Blasted slag and Dr Feelgood at London Bridge

Q. What grows at 3m per day and has roots 50m deep?
A. The Shard – destined to be 72 floors high it will be the tallest building in Europe when completed in 2012.

This magnificent building designed by the Italian architect Renzo Piano had already climbed to 21 storeys high when I was invited on a site visit with the architect Cathy Stewart by Michelle Tilley of Byrne Bros who has commissioned me to design and produce artwork for the foyer of the Byrne Group who are the concrete sub contractors who are building the core structure.


What an amazing experience it proved to be – after penetrating the tight security we were kitted up with glasses, gloves, boots and high vis. jackets by Rob Moore who gave us an in-depth tour of the site. Rob shared my love of rock music and had been the tour manager of Dr. Feelgood when they had played Melbourne where – by coincidence – I had seen them play in the 1970’s – people have such multi-faceted interesting lives these days. Quite bizarre to be discussing this in a wire cage as we were pulled the side of the building, past the crane driver reading his paper, to the 21st floor with London sprawling  below on a glorious sunny spring day.

With the 2 Robs

The tour started with the 3 levels of basements we clambered down the narrow stairs into a noisy hive of activity and witnessed the rendering of the huge pillars of concrete textured with spirals and ridges (like ancient Romanesque) by the earth and clay walls of the bore holes that the concrete was forced into.
============
WORK TO DO:
A. Do these statements agree with the Shard post? For each, answer yes or no and quote the words from the post that decide it.
(i) The Shard was designed by Renzo Piano.
(ii) The building had reached 30 storeys at the time of the visit.
(iii) The tour began in the basements.
B. Repeat word for word the part of the Shard post starting at "Blasted slag and" and ending at "the core structure.".
C. In the Shard post, who gave the visitors an in-depth tour of the site?
The items after this point are not needed.

PROVIDED DATA:
============
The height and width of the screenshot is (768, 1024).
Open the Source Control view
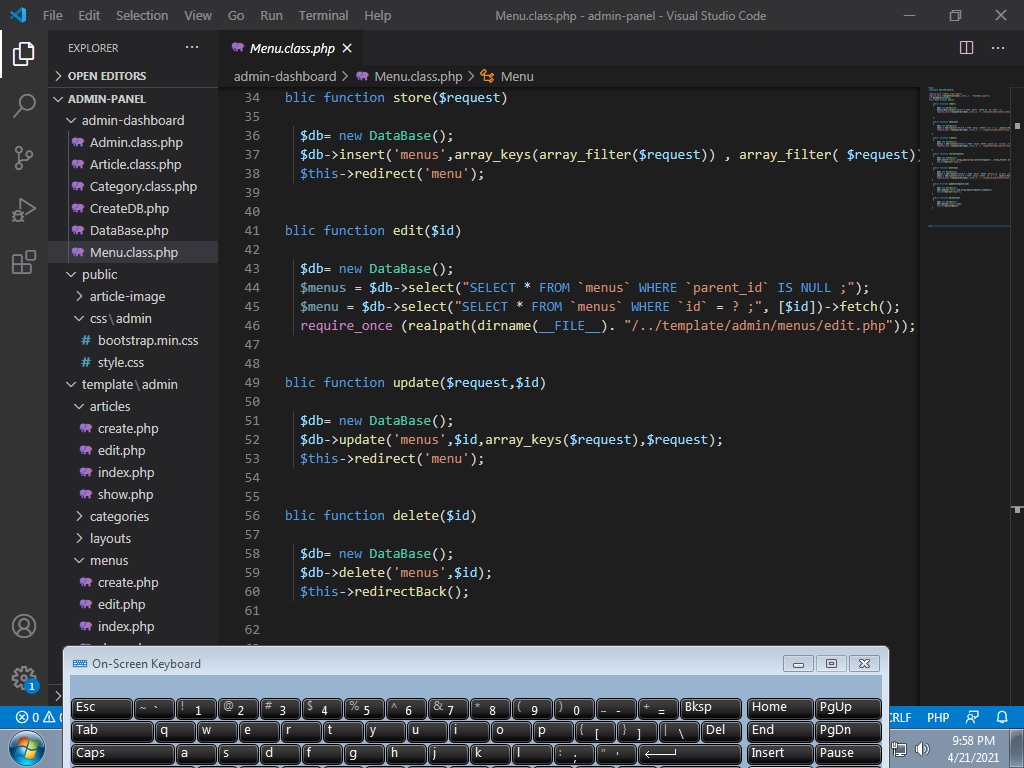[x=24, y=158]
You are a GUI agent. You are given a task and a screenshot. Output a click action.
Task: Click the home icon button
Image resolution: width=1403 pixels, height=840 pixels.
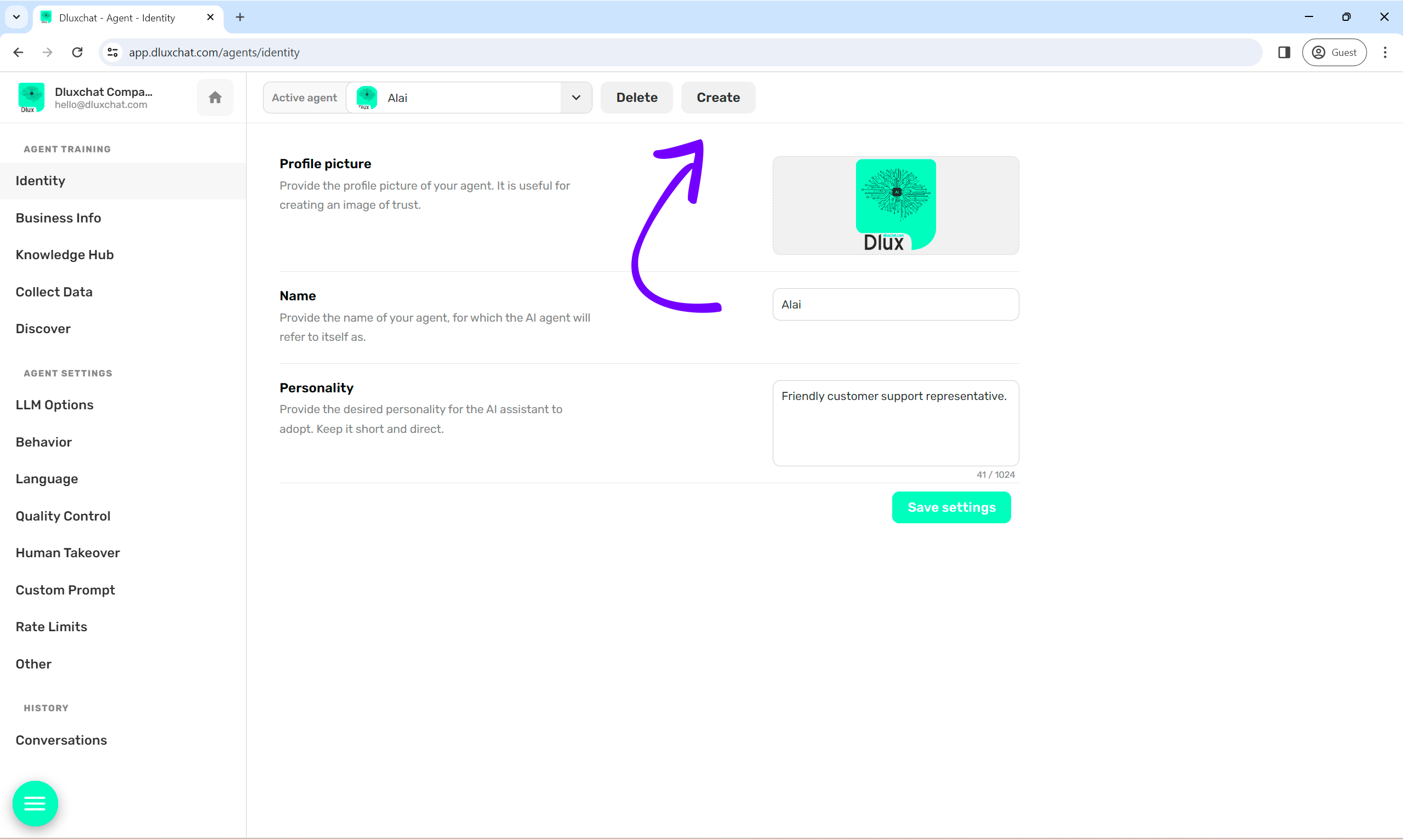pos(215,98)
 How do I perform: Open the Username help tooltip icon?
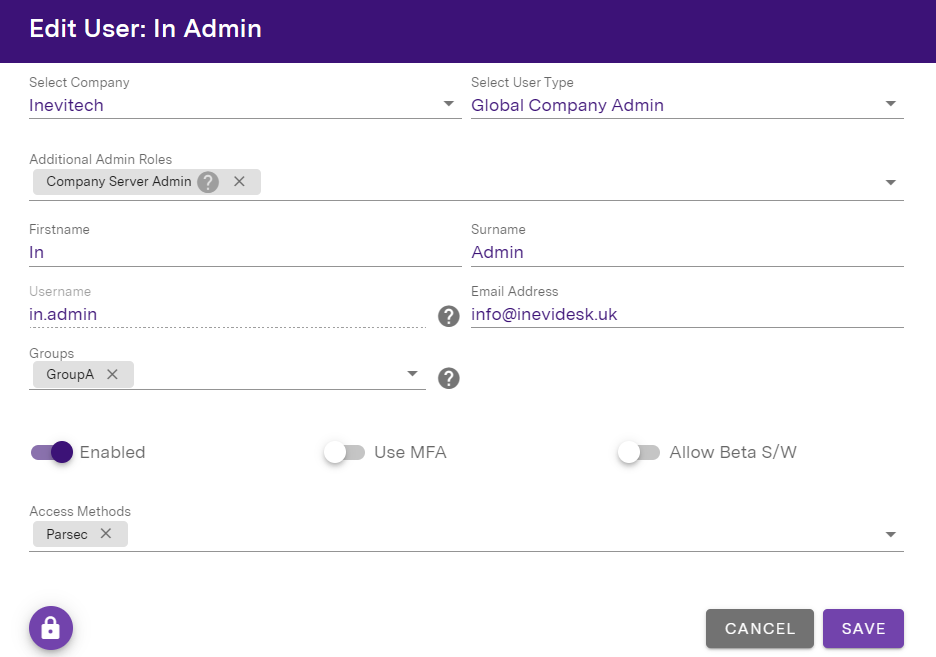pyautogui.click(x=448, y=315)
============
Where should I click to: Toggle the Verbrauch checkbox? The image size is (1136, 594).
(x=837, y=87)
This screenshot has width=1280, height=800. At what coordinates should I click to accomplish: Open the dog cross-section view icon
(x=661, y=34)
============
ANSWERS:
A.
(i) Yes: "designed by the Italian architect Renzo Piano"
(ii) No: "had already climbed to 21 storeys high"
(iii) Yes: "The tour started with the 3 levels of basements"

B.
Blasted slag and Dr Feelgood at London Bridge

Q. What grows at 3m per day and has roots 50m deep?
A. The Shard – destined to be 72 floors high it will be the tallest building in Europe when completed in 2012.

This magnificent building designed by the Italian architect Renzo Piano had already climbed to 21 storeys high when I was invited on a site visit with the architect Cathy Stewart by Michelle Tilley of Byrne Bros who has commissioned me to design and produce artwork for the foyer of the Byrne Group who are the concrete sub contractors who are building the core structure.

C. Rob Moore